— start of Page text —

Court of Civil Appeals of Texas, Galveston
Feb 27, 1936
91 S.W.2d 1172 (Tex. Civ. App. 1936)

Opinion

No. 10139.

February 27, 1936.

Appeal from District Court, Harris County; Ben F. Wilson, Judge.

Action by O. T. Stinson against the Boulevard Undertaking Company. Judgment for defendant, and plaintiff appeals.

Affirmed.

Shields Johnson, of Houston, for appellant.

Baker, Botts, Andrews Wharton, of Houston, for appellee.

— end of Page text —
— start of Data —

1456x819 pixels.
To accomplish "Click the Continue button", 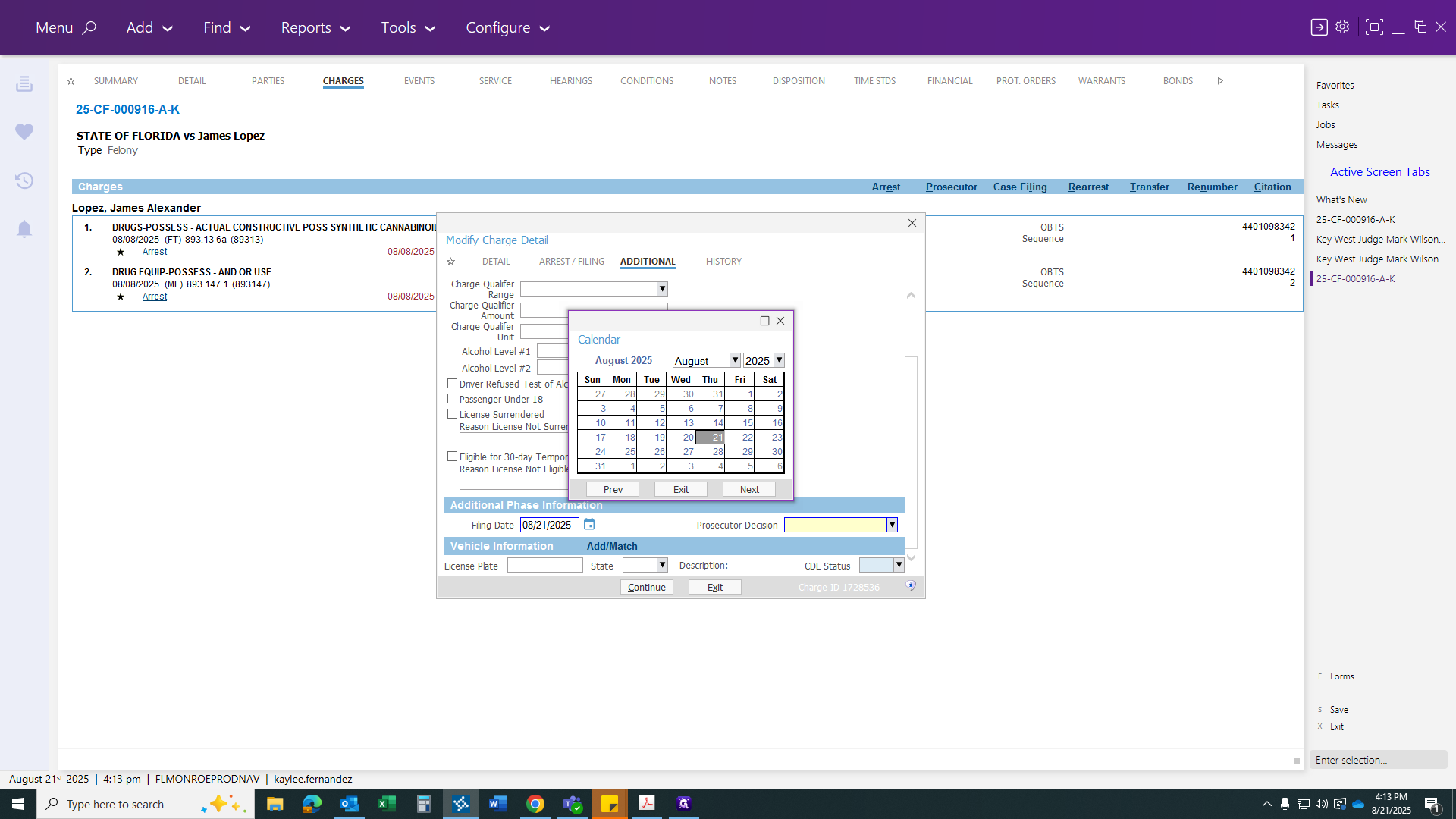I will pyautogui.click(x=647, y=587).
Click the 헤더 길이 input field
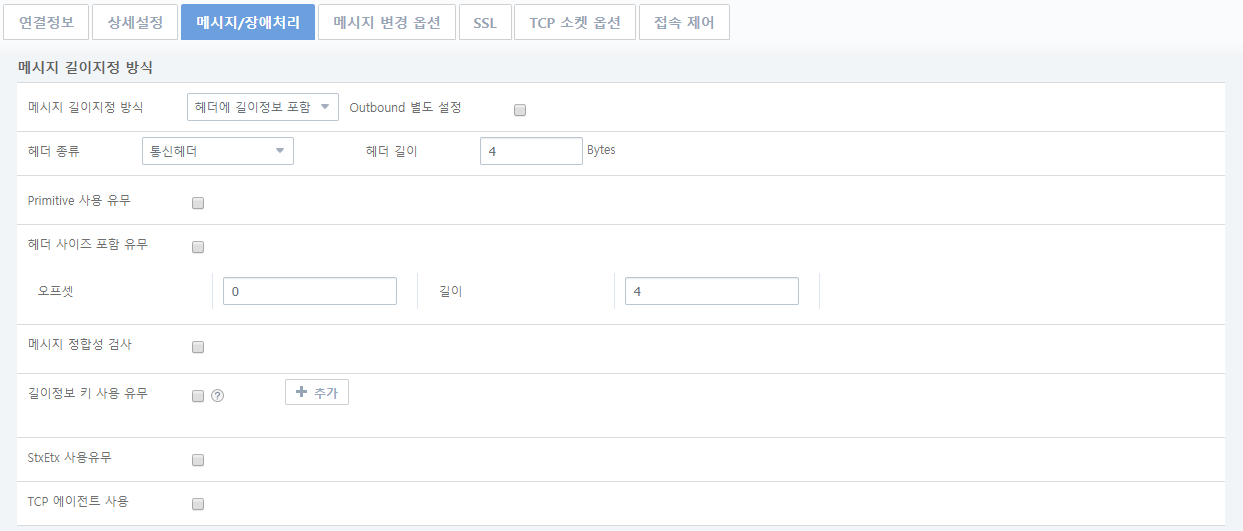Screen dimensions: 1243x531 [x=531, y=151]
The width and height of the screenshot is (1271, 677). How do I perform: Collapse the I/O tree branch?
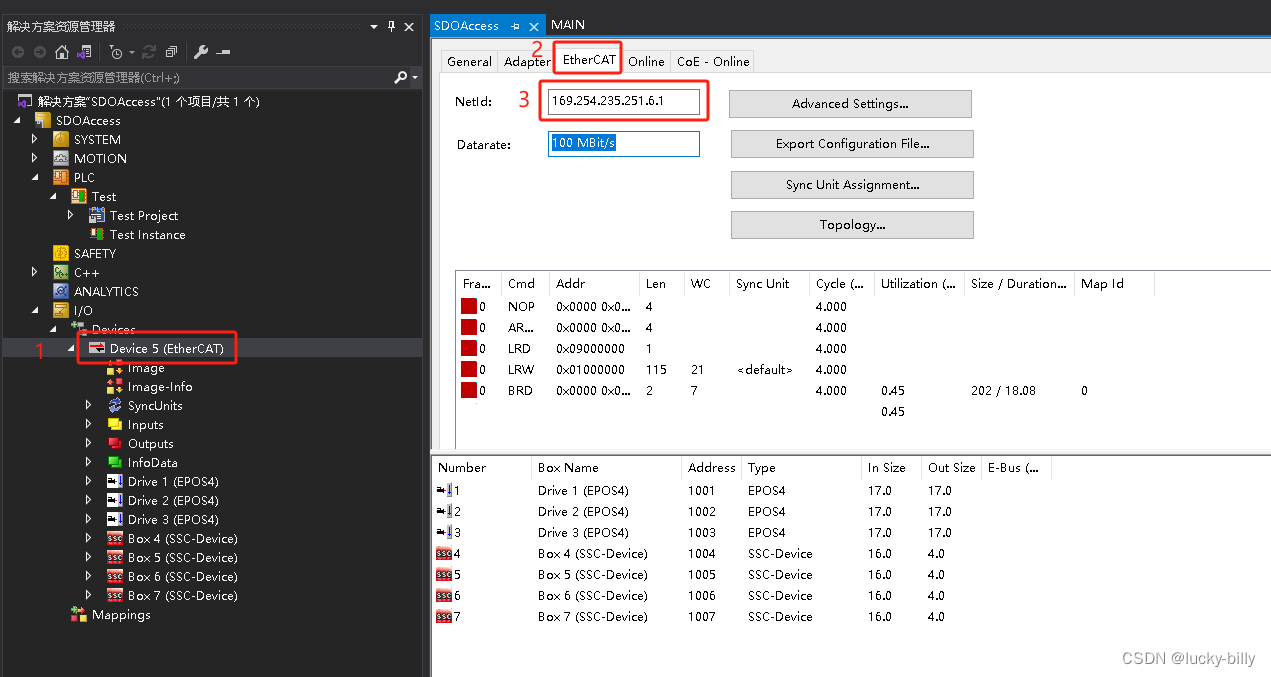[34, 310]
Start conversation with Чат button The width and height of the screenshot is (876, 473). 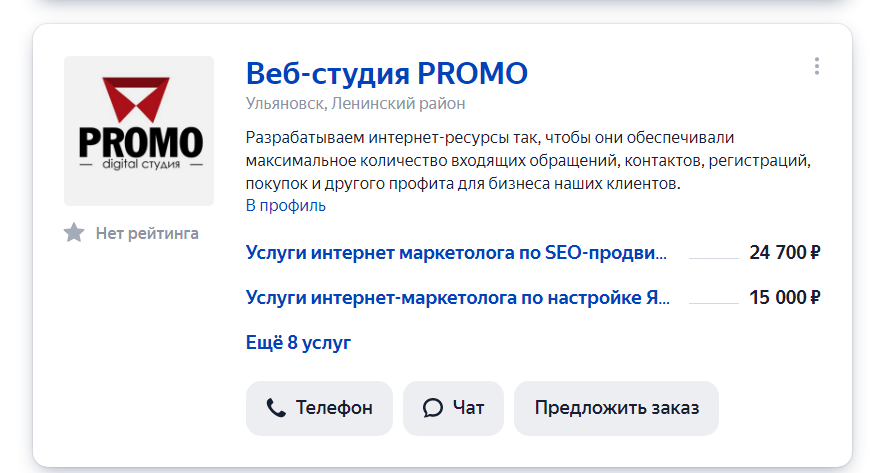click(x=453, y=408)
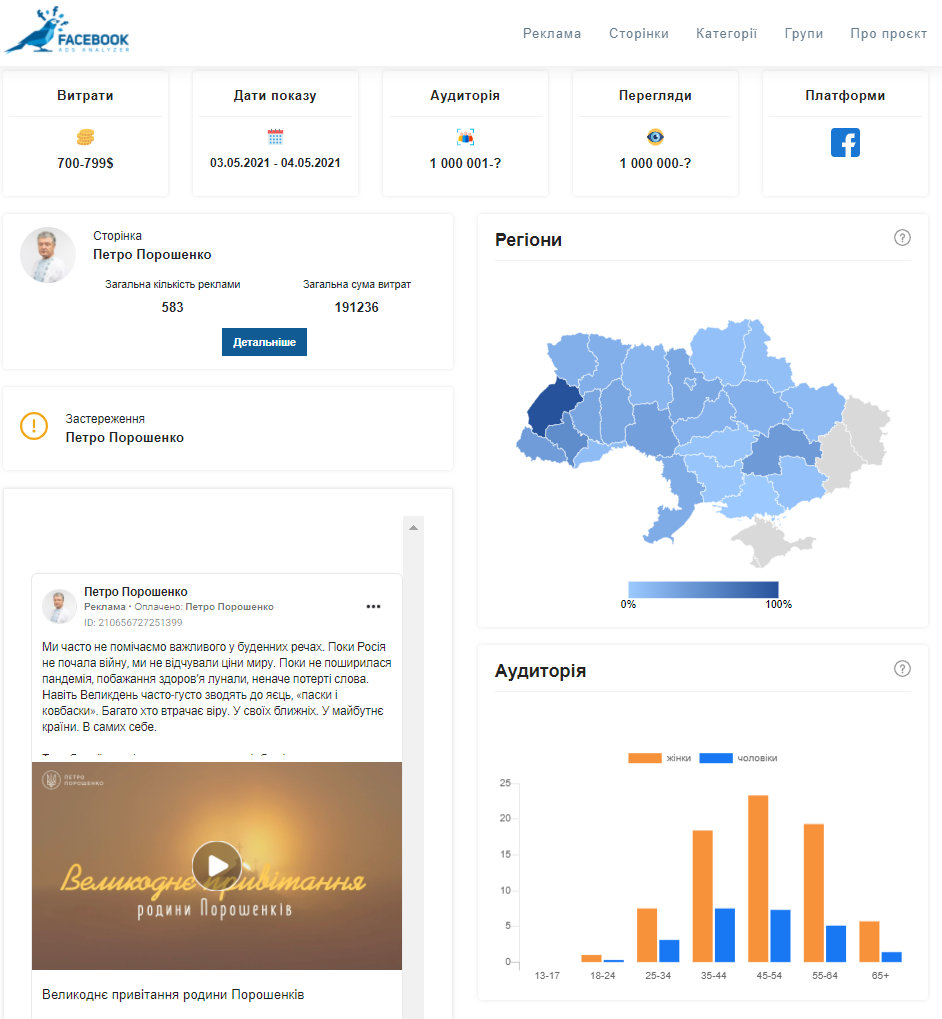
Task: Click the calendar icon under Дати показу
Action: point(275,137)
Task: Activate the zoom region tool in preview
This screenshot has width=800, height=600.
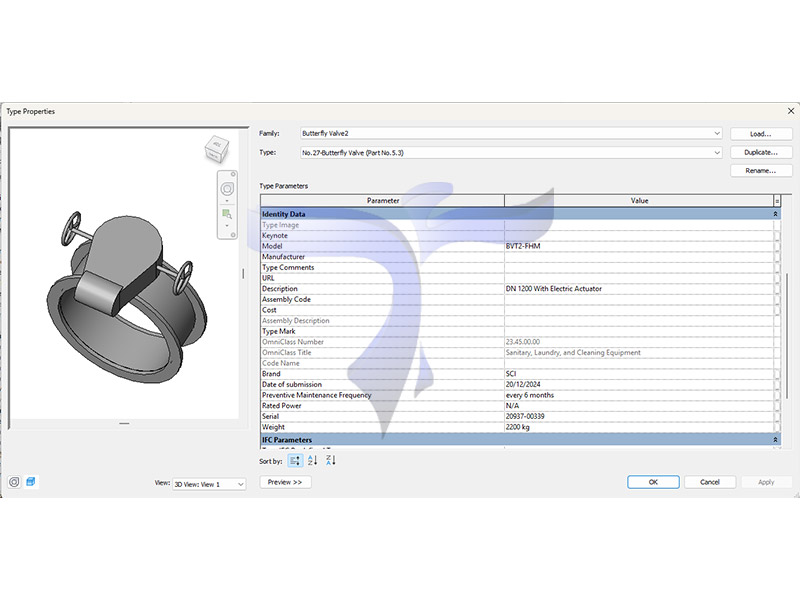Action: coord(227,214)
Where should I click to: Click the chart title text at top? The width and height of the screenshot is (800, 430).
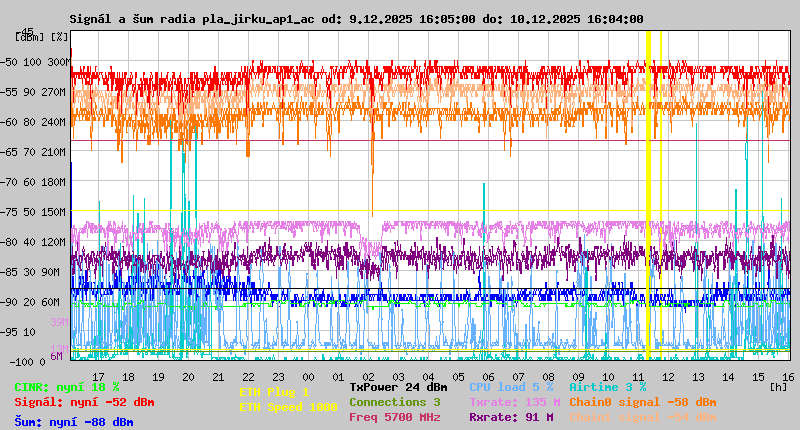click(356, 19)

— end of Data —

• _Parts of the exercise_:
1. Using the case summary, explain why O. T. Stinson is the appellant in this case.
2. Count the lines of the records that contain the word "Task", matching case exactly.

• _Worked solutions_:
1. Stinson brought the action as plaintiff against the Boulevard Undertaking Company. The district court entered judgment for the defendant, and the plaintiff appealed.

2. 2